MTV also just unveiled its first rebrand since 2009, another memorable example of logos breaking free to keep up with evolving media. MTV has had countless televised identities since the mid-’80s, ranging from mild recolors to surreal animated sequences. The 2021 refresh, ironically, curbs some of that freedom to make room for a different kind of flexibility: the outline of the blocky M becoming a responsive border for content across every MTV touch point.

So, logos now have a choice. They can remain static marks, or become complex systems that live, breathe and adapt to each new campaign. Both approaches can produce great work.
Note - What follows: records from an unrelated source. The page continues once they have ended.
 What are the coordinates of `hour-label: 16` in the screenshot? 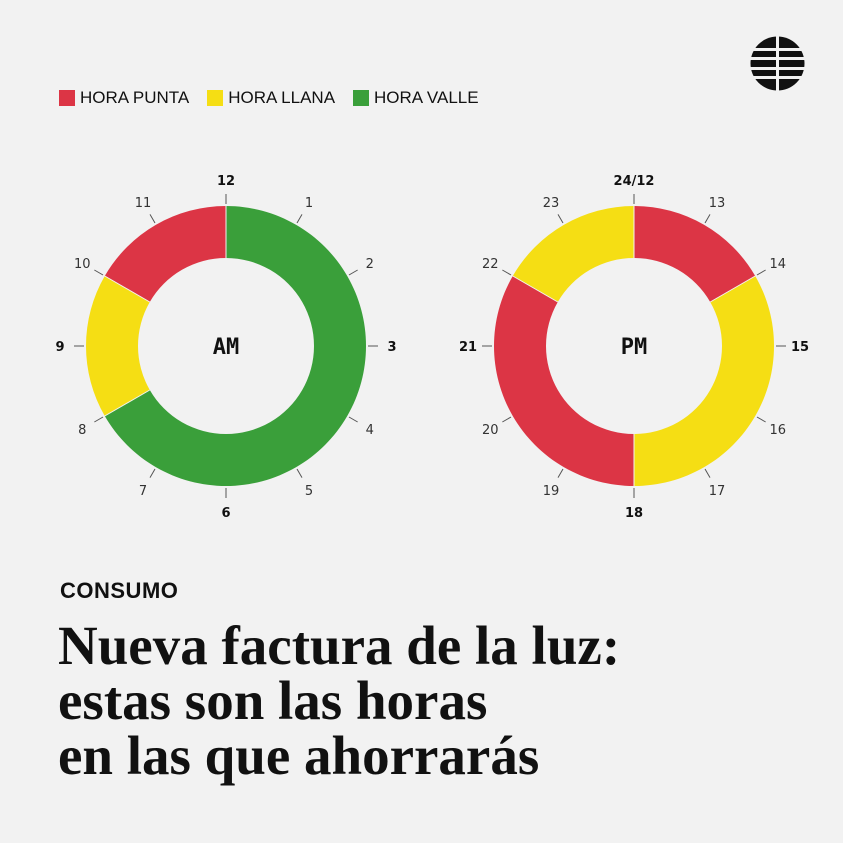 It's located at (778, 430).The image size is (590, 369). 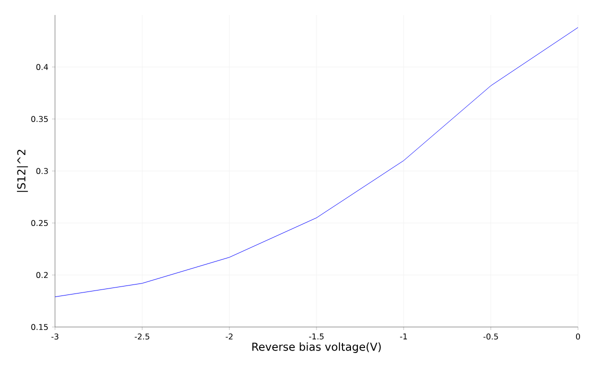 What do you see at coordinates (22, 171) in the screenshot?
I see `y-axis-title: |S12|^2` at bounding box center [22, 171]. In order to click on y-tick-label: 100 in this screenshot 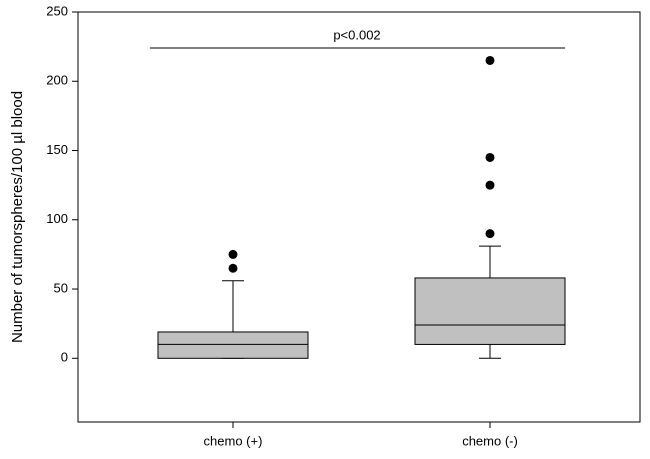, I will do `click(57, 218)`.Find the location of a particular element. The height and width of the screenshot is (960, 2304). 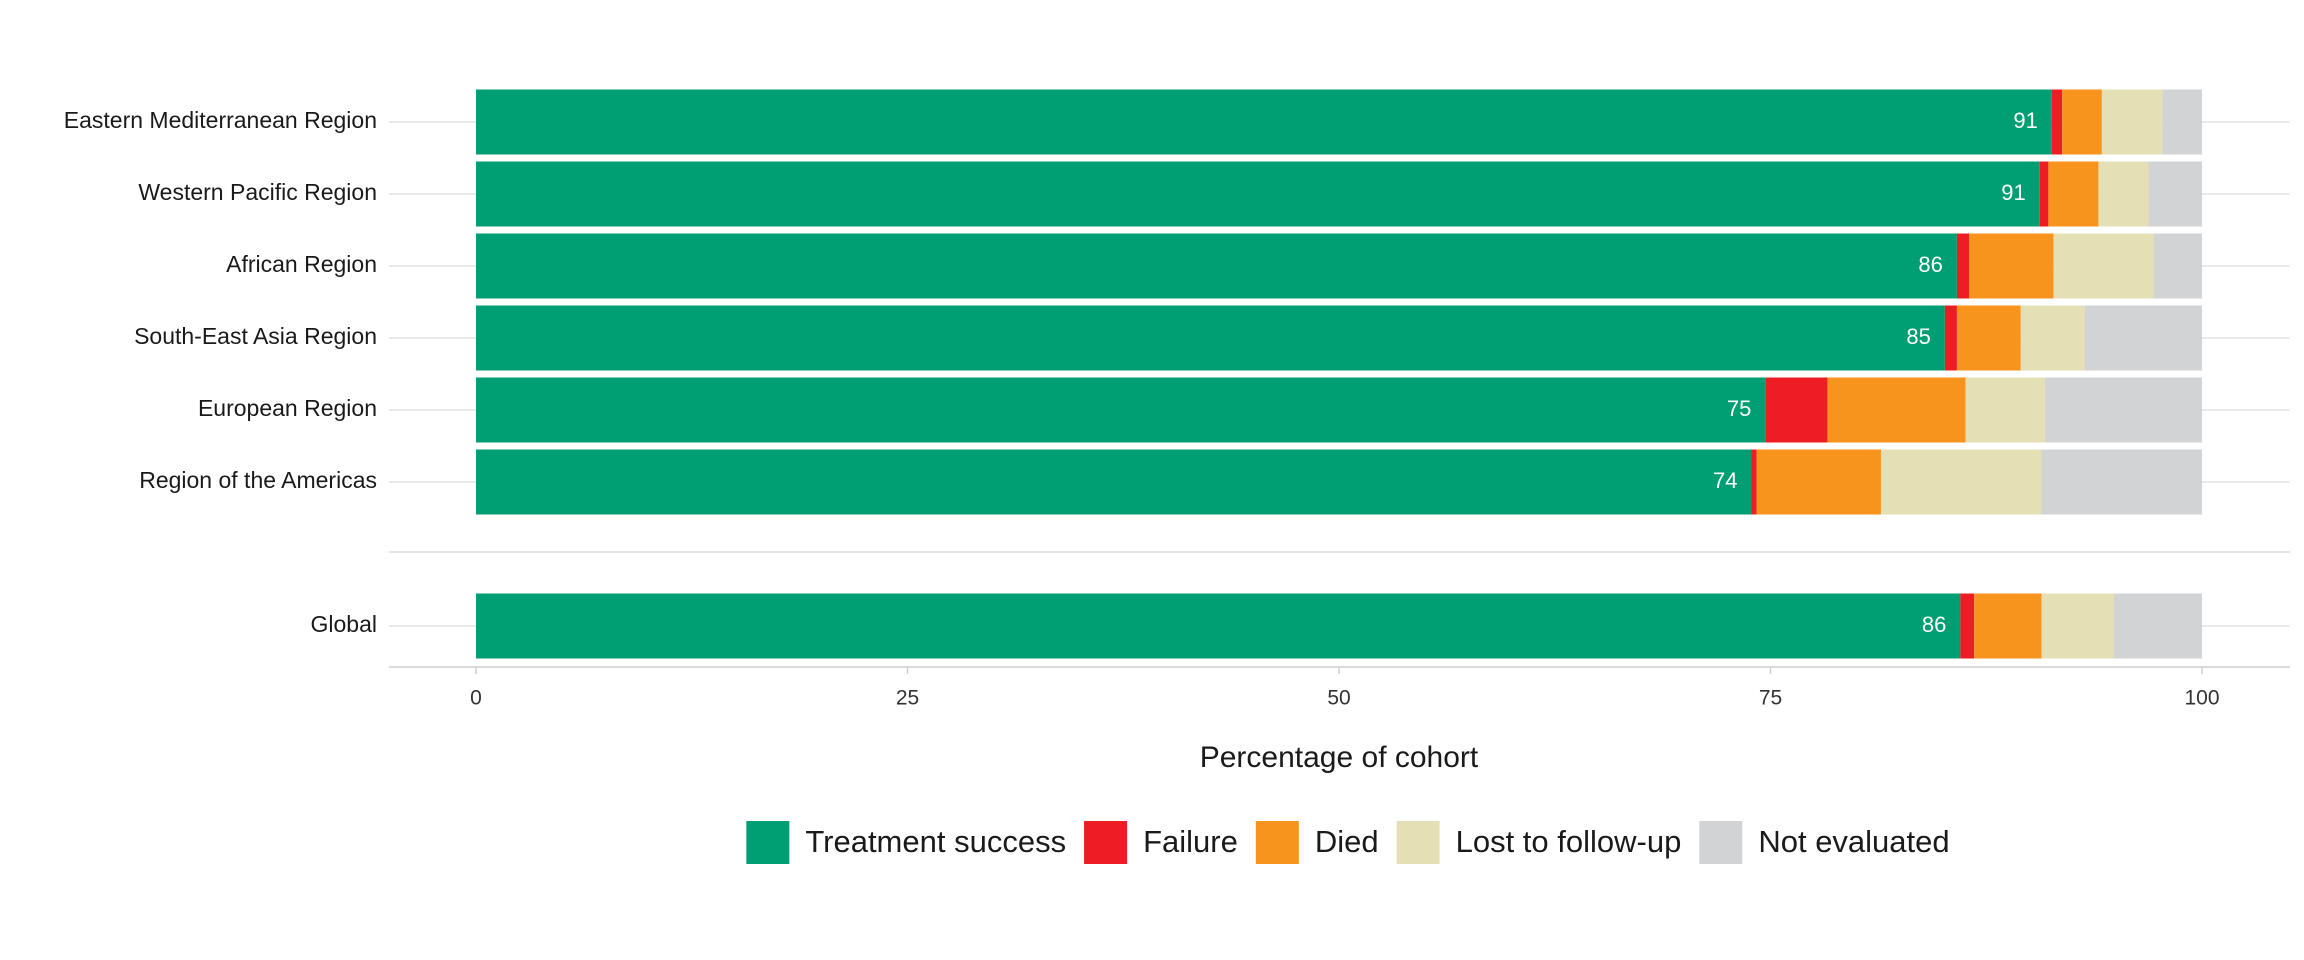

value-label: 75 is located at coordinates (1739, 408).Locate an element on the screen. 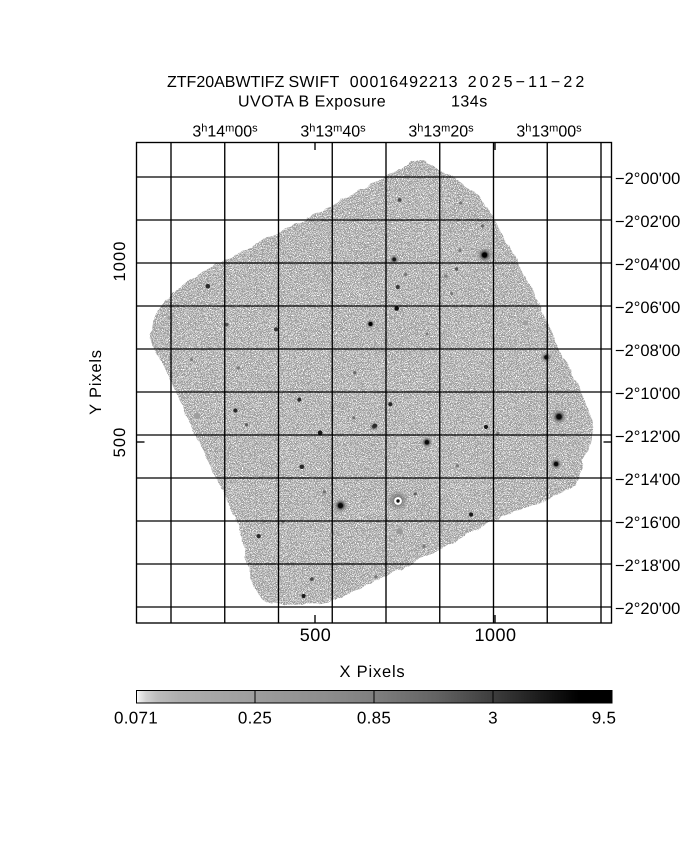  svg-text: −2°18'00'' is located at coordinates (648, 566).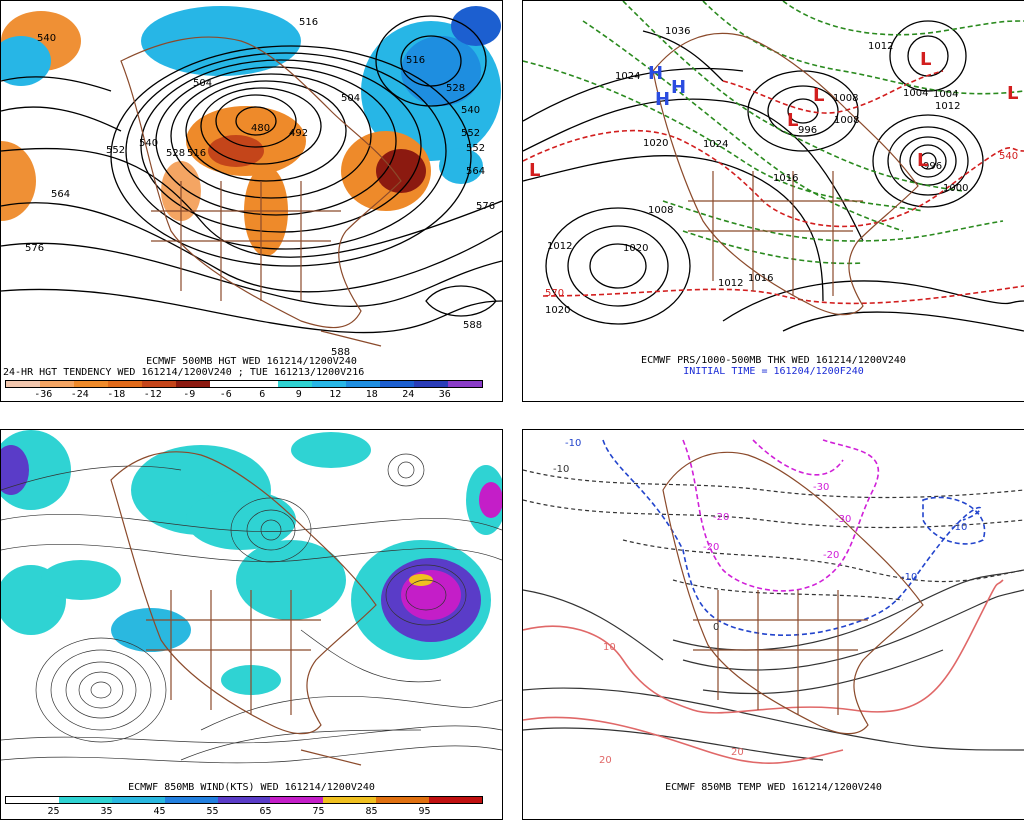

The logos you don’t see anymore

As Zugay’s TikToks drive another nail into the coffin of how we’ve previously thought about logos, we’re left with the question: What is a logo for? We obviously care a lot about them, given how social media ignites for a few days every time a well-known brand upgrades (or downgrades) its most iconic asset.

Perhaps Michael Bierut, senior critic in graphic design at the Yale School of Art, said it best: “Logos are really like empty vessels into which you pour meaning.” Paradoxically, the most effective logos are the ones that do their job so well, we don’t even need to see them anymore. A curving white line on a red background is all we need to think of Coca-Cola.

Back in 2010, the Lemon Demon song “Redesign Your Logo” had the same anti-fluff attitude that fueled Zugay’s videos. One verse goes:

DNA is crucial, we must understand it
In the human genome we will find your logo
Everyone will see it, every demographic
If they fail to see it, are they even human?